The Auckland Warriors competed in the Australian Rugby League competition for the first time. The team finished tenth, missing the finals by only two points. The Reserve Grade team made the finals but lost in the quarterfinals.

== Club competitions ==

=== Auckland ===

The Otahuhu Leopards won the Fox Memorial, their tenth, by defeating the Marist Saints 32–0 in the grand final. City Pt Chevalier won the Rukutai Shield as minor premiers.

The Manurewa Marlins defeated the Waitemata Seagulls to win the Sharman Cup second division. As a result, they were promoted to the Fox Memorial for 1996. Otahuhu won the Stormont Shield.

Otahuhu were coached by Trevor McLeod while Marist were coached by Del Hughes. Richmond included Greg Wolfgram, Ben Lythe and Boycie Nelson played for Mt Albert and Steve Buckingham and Lee Tamatoa played for Glenora.

=== Wellington ===
Marist Northern won the grand final of the Wellington Rugby League competition, defeating St George 48–22. The Randwick Kingfishers were the minor premiers.

=== Canterbury ===
The Halswell Hornets won the Canterbury Rugby League's Pat Smith Challenge Trophy grand final 20–19 over Linwood. Halswell were coached by Phil Prescott and included Glen Coughlan. The two teams had earlier shared the minor premiership.

The West Coast Waro-rakau Hornets won the Thacker Shield by defeating Canterbury's Haswell Hornets 48–16.

=== Northland ===
The Moerewa Tigers won the Bay of Islands competition, by defeating the Kaikohe Lions 16–12.

The West End Jumbos won the Whangarei City & Districts title, by defeating the Otaika Eagles 30–24 at Jubilee Park, Whangārei.

The East Coast Rebels won the Far North Districts title by defeating the Te Paatu United Warriors 32–28.

=== Other Competitions ===

Turangawaewae won the minor premiership and the championship in the Waikato Rugby League competition, defeating Taniwharau Rugby League 20–15 in the grand final.

The Piako Warriors defeated the Tokoroa Pacific Sharks 34–20 in the Bay of Plenty Rugby League grand final. Piako featured Hare Te Rangi.

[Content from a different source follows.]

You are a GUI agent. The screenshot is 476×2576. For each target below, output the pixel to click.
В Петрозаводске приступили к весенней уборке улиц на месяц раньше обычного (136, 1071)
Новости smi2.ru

The Waitara Bears won the Taranaki Rugby League competition 16–14 over the defending champions, the Western Suburbs Tigers. The Bears featured Blair Nickson while the Tigers included Willie Talau. Kia Ora, coached by Peter Sixtus, defeated Otaki 14–4 in the Manawatu Rugby League grand final.

Taradale Eagles defeated the Omahu Huia 51–10 in the Hawke's Bay Rugby League grand final while the Kaiti Knights won the Gisborne-East Coast grand final, defeating Uawa 34–26.

The Motueka Tigers won the Nelson-Marlborough grand final, defeating the Blenheim Knights 42–24. Cobden-Kohinoor won the West Coast Rugby League grand final, defeating minor premiers Waro-rakau 12–10. The Waitati Warriors won the Otago grand final 14–10 over the South Pacific Raiders while Bluff defeated He Tauaa 20–14 in the Southland championship match.